Stored data —
╭──

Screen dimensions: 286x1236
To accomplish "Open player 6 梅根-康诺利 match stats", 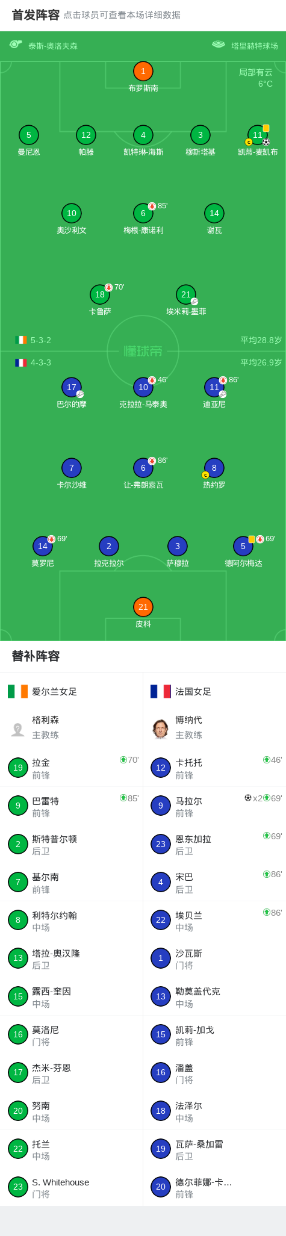I will [143, 213].
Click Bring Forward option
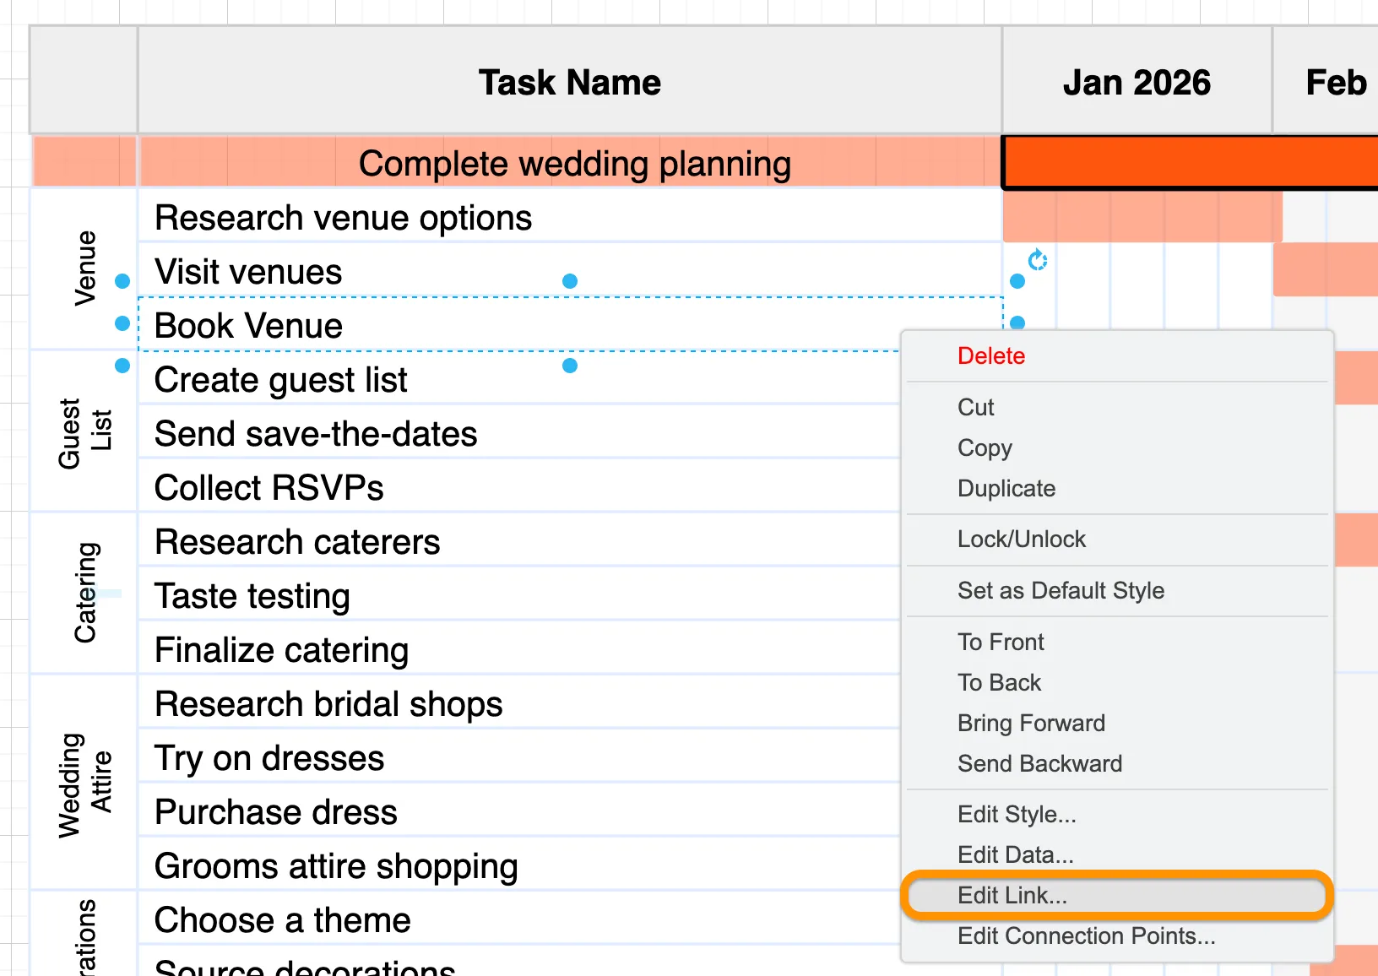Viewport: 1378px width, 976px height. point(1030,724)
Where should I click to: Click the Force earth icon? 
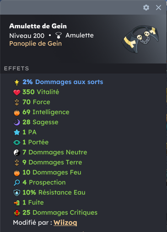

╰──

Required work — Pictures don't belong in the copy. Retype exactly the lines from the one with "Click Bring Forward option" through the last line of the records.

Exercise result —
Click Bring Forward option
Viewport: 1378px width, 976px height. point(1030,724)
Where should I click to: Click the Force earth icon? 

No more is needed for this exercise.